In Theory...


Gerardus Van Der Leeuw, 1890-1950

As you near the end of your degree, they throw a capstone class at you. In the humanities, that means a theory class. Senior Seminar, the capstone for my English major was a craptastic pile of readings by Freud and Jung and Foucault and Derrida and a host of others - but I survived it. After that, I figured that I could handle any capstone class they might throw at me.

And then I met the capstone for my Religion major; RELI 4000, Theory and Method.

Below is an excerpt from one of our required readings. It comes from Religion in Essence and Manifestation, a fun little text on Phenomenology by Gerardus "Please, call me Jerry" Van Der Leeuw. The italics, seemingly random capitalization, and odd punctuation are all reproduced here exactly as it is in the original. Which isn't an original at all, but a translation from Jerry's native Dutch.

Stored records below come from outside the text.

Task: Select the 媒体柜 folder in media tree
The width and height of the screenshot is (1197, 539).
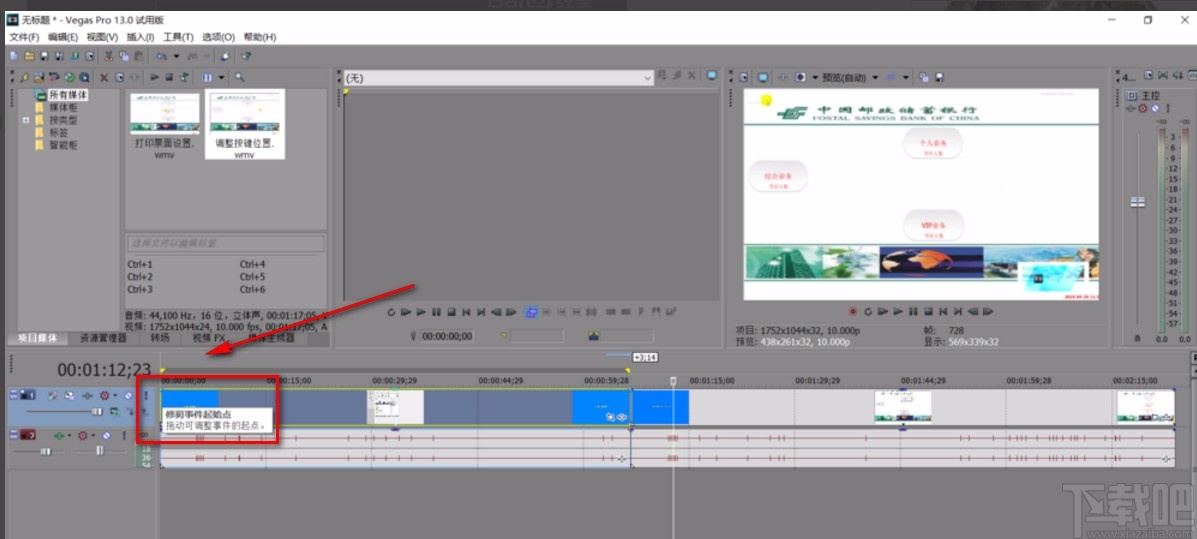Action: click(64, 107)
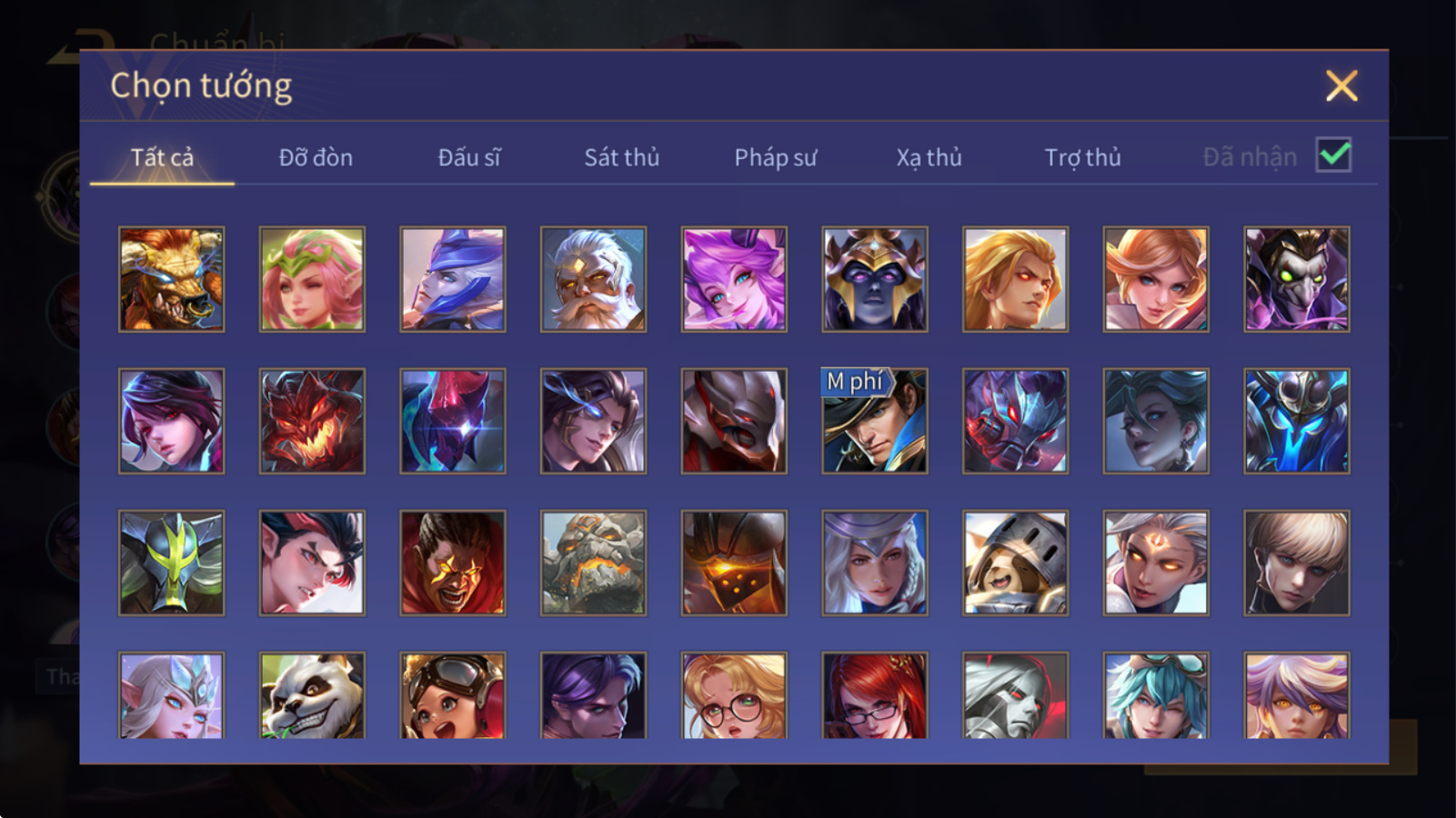Choose the armored bear knight hero
The height and width of the screenshot is (818, 1456).
[x=1015, y=563]
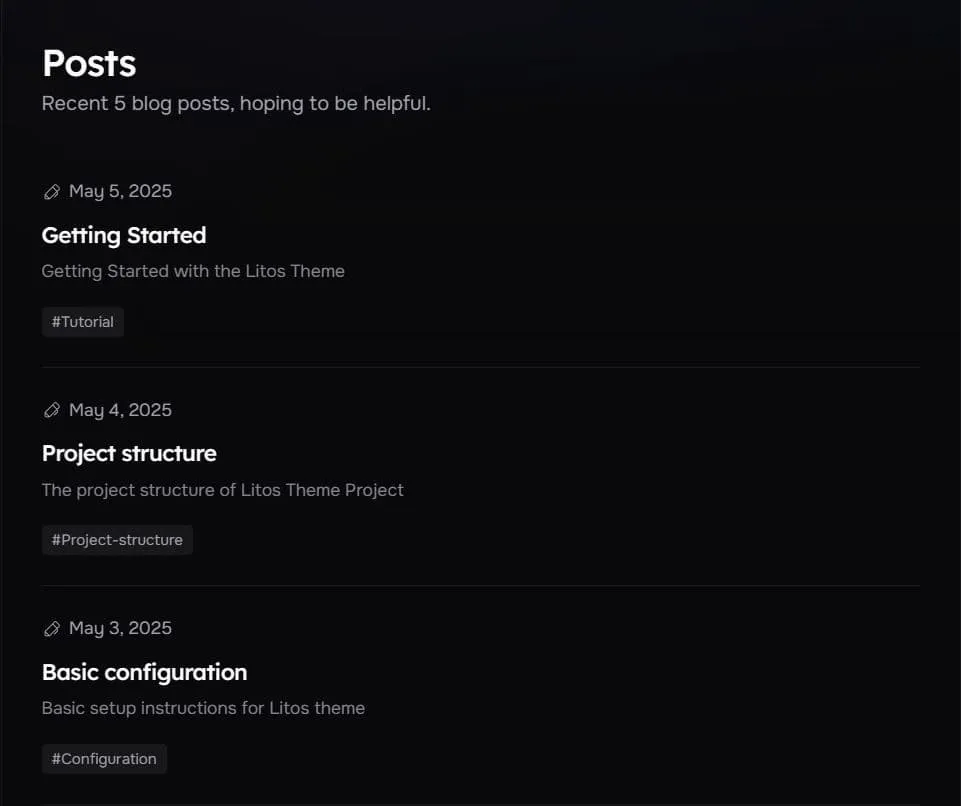Click the "Recent 5 blog posts" subtitle
The width and height of the screenshot is (961, 806).
click(x=236, y=103)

"That which those sciences concerned with Religion regard as the Object of Religion is, for Religion itself, the active and primary Agent in the situation or, in this sense of the term, the Subject."

Did he just say that the Object was the Subject? Mmmkay. The next paragraph is even better...

"Religious experience, in other terms, is concerned with a “Somewhat.” But this assertion often means no more than that this “Somewhat” is merely a vague “something”; and in order that man may be able to make more significant statements about this “Somewhat,” it must force itself upon him, must oppose itself to him as being Something Other."

I think the people who translated this are also the ones responsible for the manual that came with my VCR.